June 25, 1921/1987/2020: Jonas learns from Adam. Bartosz reveals the truth to his former friends. Claudia tries to find a way to prevent her father’s death. Ulrich escapes from the ward to find his son. Charlotte meets her father for the first time.

1. Fearful Symmetry

Martha and Magnus head out to return to the cave with Bartosz’s briefcase, but Katharina wants to share her discovery that Mikkel is in 1987. Martha is incensed by her suggestion they sit down, replying, “You’ve hardly spoken to us in months and now you want to know what we think? Look around you. We’re the kids, but you’ve been acting like one for months. I mean, fuck, mom, you think you’re the only one who deals with this shit?” In contrast her reaction in “Sic Mundus Creatus Est” (when she smacked her daughter), Katharina reaches out to stroke her, but Martha slaps away her hand. (Magnus doesn’t comfort his mother this time either.)

The blocking and framing of both scenes is almost identical

They meet up with the Dopplers, and interrogate the starving, dehydrated Bartosz in the cave. He reveals his apparatus is a time machine, and they allow him to prove it by activating the device, transporting them to 1987. Bartosz discloses everything Noah told him: Franziska is surprised to hear that name again, while Martha is more interested to learn that Jonas will return.

2. Is Altruism a Self-Benefit?

Speaking of Jonas, Katharina goes to find the adult version at the Kahnwald home, but learns he’s disappeared with the machine. (Ironically, he went to break into the Nielsen home, to leave his St. Christopher medal on Martha’s pillow.) Seeing the photos of Mikkel/Michael on the kitchen table, Katharina expresses disbelief Hannah slept with her husband and her son, calling her a parasite. Clausen arrives, asking why Hannah missed their appointment the day before: she replies she simply forgot. Clausen then shows them a reconstruction of the man Regina described (Jonas), asking if they’ve seen him.

They both lie they haven’t, and Katharina leaves to allow him to conduct his interview. He reveals he has evidence of Hannah blackmailing Aleksander, but she claims he’s only financially supporting her while she mourns the loss of her husband and son, and implies that’s why — despite the affair — Katharina tolerates her.
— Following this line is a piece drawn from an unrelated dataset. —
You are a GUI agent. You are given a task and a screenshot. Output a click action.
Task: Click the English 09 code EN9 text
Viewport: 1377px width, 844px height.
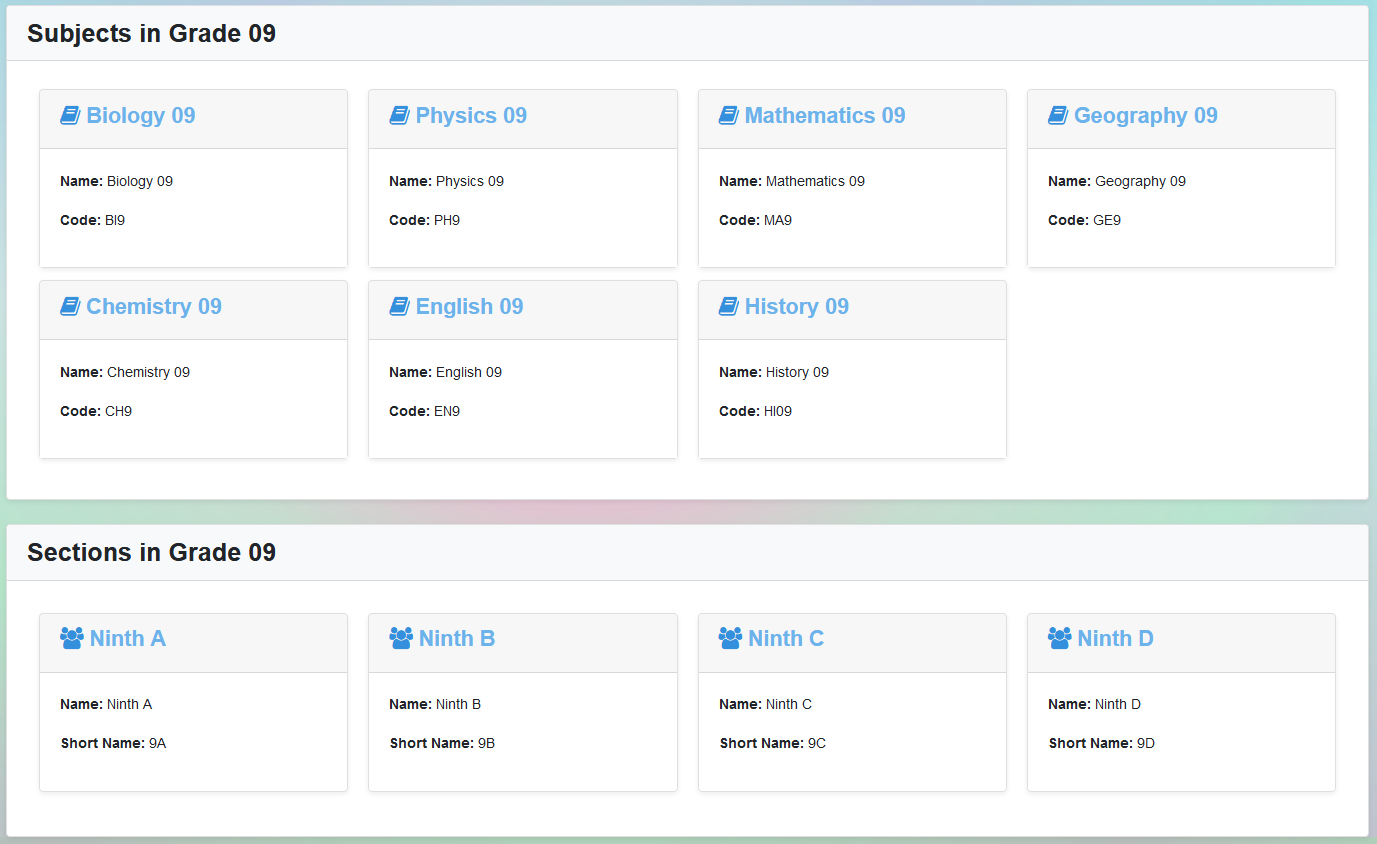coord(446,411)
It is alarming how smoothly Hannah can spin selfless rationales like this, to create the veneer Winden is an idyllic town, where everyone supports each other through tragedy and strife, and gaslight Clausen into thinking he may be a cynic who can’t comprehend generosity for the sake of it.
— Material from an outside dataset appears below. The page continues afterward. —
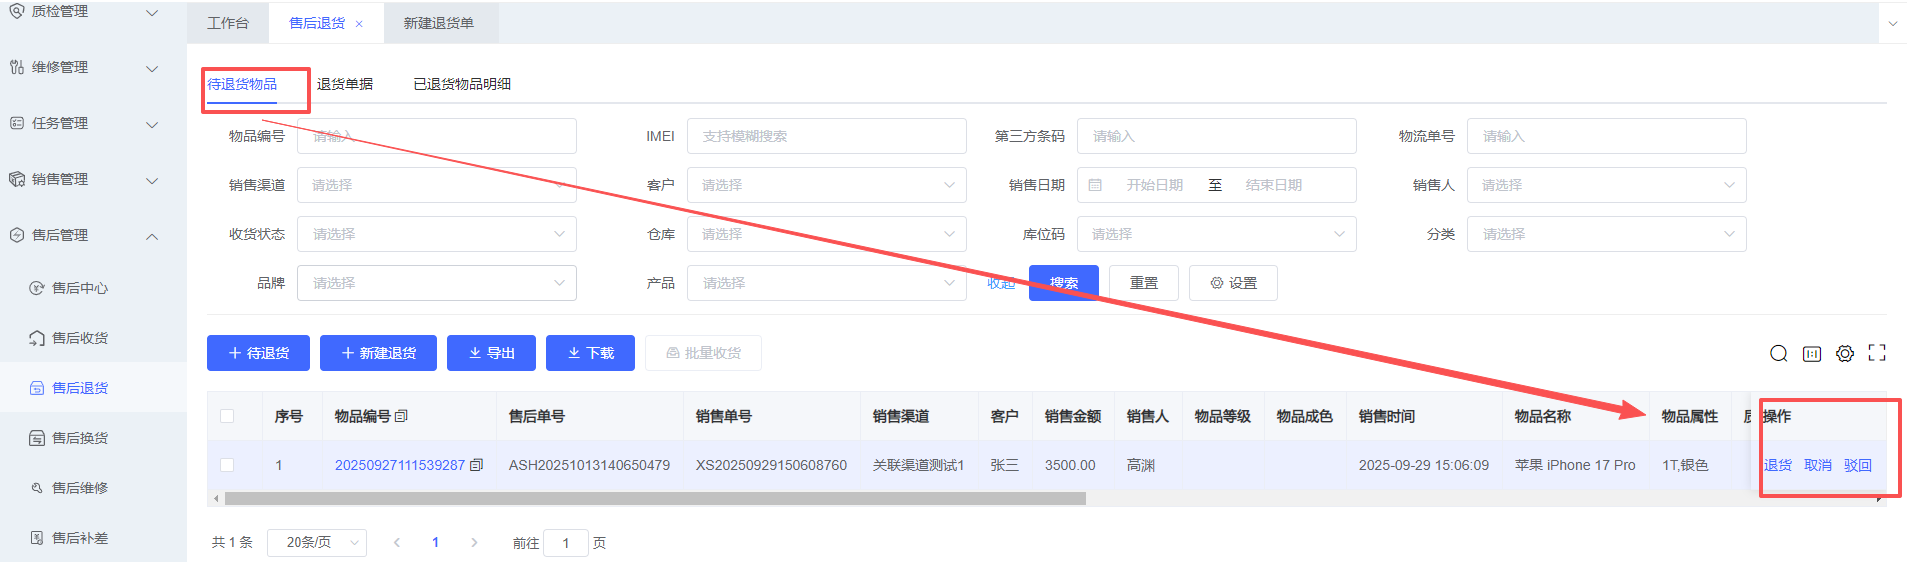Switch to the 已退货物品明细 tab
Viewport: 1907px width, 562px height.
pos(462,84)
A contrite Clausen being gaslit by Hannah

But as we saw when Aleksander Tiedemann gave a more sentimental reason for taking his wife’s name than the real one, there’s always some self-interest in why we do good. Selflessness is often beneficial, even if only because it’s emotionally cathartic. This paradox was the premise of Richard Dawkins’s The Selfish Gene, and perhaps why some Christians profess sola fide, the belief God forgives sins on the basis of someone’s beliefs, not their actions (echoing what Noah said in the season opener about intent determining morality as much as action).

When Jonas returns, he confesses he was alarmed to learn she had an affair with Ulrich, and has lost his trust in her: he wonders aloud if she really loved his father. Hannah acknowledges she made a mistake, but Jonas refuses to accept her apology. Perhaps, excusing her behavior would simply feed it, the way Noah’s consolation of Helge entrenched his evil deeds: however, Hannah is isolated, and loneliness can lead to desperate actions from those craving approval, so Jonas may have made a mistake being so firm towards someone as fragile as her.

3. Father Noah

In the bunker, Charlotte asks Jonas questions about Noah, Sic Mundus, and her family. He confirms Noah murdered Mads, Erik and Yasin, but admits he doesn’t know anything about her parents, though he met her grandfather. Charlotte coldly dismisses Tannhaus as not being her “real” grandfather, though she asks if he was a traveler. “He’s just a pawn,” Jonas replies, “like most of us. Claudia, she used him, like she used me, Peter and the others.”

Continued below

Charlotte returns to Tannhaus’s old shop, and notices someone else was there. Noah enters and greets her, his tone almost apologetic, careful not to provoke a fight-or-flight response from the unarmed woman. He admits, “I can’t make you change your mind about me. But… perhaps one day you will understand that I only did all this to finally put a stop to everything once and for all. So you won’t be taken from me again. Just like your mother was.”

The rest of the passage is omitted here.